His exile novels — Arch of Triumph (1945), about a stateless refugee surgeon in Paris on the eve of the Second World War, and A Time to Love and a Time to Die (1954) — explore displacement and the impossibility of returning to the world that war has shattered.
Film Adaptations
Lewis Milestone’s 1930 film of All Quiet on the Western Front — starring Lew Ayres as Paul Bäumer — won the Academy Award for Best Picture and remains one of the greatest war films ever made. Its battle sequences shocked audiences accustomed to romantic depictions of combat. Goebbels’s response was to release mice and stink bombs in German cinemas showing the film; the government banned it entirely within weeks.
A 1979 television film starring Richard Thomas and Ernest Borgnine was respectful but unremarkable. Edward Berger’s 2022 German-language adaptation for Netflix won four Academy Awards (including Best International Feature Film) and introduced the novel to a new generation. The film’s emphasis on the senselessness of the final days of the war — soldiers dying for nothing as the armistice negotiations proceed — captured Remarque’s central insight with devastating contemporary relevance.

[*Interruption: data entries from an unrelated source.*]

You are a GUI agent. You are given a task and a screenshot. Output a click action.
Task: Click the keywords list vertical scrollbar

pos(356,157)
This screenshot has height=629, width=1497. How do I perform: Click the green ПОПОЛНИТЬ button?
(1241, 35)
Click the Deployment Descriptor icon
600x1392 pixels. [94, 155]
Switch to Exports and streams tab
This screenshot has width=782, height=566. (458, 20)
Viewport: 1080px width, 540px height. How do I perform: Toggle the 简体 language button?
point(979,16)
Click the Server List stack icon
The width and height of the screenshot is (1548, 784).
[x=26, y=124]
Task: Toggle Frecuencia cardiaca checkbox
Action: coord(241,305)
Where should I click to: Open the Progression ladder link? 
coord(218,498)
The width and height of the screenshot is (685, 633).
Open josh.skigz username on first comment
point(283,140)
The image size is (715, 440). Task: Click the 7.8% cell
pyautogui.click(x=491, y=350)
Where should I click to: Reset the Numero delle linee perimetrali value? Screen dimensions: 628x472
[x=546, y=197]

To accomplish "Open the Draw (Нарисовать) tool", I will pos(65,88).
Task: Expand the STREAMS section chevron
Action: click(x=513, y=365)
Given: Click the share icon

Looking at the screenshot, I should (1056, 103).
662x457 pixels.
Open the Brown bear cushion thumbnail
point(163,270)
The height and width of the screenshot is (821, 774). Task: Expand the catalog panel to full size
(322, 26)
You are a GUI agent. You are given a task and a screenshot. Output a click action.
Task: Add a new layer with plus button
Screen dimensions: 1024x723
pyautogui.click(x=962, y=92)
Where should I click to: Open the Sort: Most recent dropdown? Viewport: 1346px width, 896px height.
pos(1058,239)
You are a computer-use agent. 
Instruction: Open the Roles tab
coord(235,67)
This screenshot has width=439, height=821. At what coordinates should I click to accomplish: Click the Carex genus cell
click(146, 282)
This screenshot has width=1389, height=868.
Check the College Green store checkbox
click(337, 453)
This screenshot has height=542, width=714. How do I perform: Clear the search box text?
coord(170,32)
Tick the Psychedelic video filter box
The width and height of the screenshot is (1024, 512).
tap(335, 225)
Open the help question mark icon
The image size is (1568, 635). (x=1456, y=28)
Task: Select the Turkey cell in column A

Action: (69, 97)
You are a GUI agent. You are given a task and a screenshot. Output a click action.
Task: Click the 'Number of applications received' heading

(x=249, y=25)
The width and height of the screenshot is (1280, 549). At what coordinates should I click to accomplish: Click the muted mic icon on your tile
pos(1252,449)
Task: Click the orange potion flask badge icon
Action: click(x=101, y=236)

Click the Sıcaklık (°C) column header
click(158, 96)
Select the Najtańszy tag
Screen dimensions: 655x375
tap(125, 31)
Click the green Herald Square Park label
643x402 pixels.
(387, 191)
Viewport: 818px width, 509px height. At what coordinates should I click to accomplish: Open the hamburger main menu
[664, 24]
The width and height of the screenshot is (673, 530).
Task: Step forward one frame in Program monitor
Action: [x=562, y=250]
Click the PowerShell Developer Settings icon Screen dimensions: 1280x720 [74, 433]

Critical Reception and Legacy
All Quiet on the Western Front has never been out of print and remains the standard against which all antiwar literature is measured. It is the most assigned war novel in schools worldwide and has shaped the understanding of the First World War for nearly a century. Remarque’s later novels were commercially successful but critically overshadowed by his masterpiece. He is sometimes dismissed as a one-book author — unfairly, but the magnitude of that one book makes the comparison inevitable.
Collecting Remarque
The German first edition — Im Westen nichts Neues (1929, Propyläen Verlag, Berlin) — is the true first. Copies in the original dust jacket are rare and bring $2,000–$8,000.
The English translation by A.W. Wheen (1929, Putnam UK / Little, Brown US) is the primary collecting target for English-language collectors. UK firsts in jacket: $500–$2,000. US firsts: $300–$1,000.
The book’s enormous popularity means that early printings are relatively common, but true first impressions with intact jackets are scarce. Condition is paramount.
Signed Remarque material is uncommon. He was not a prolific signer, and authentic inscriptions command significant premiums.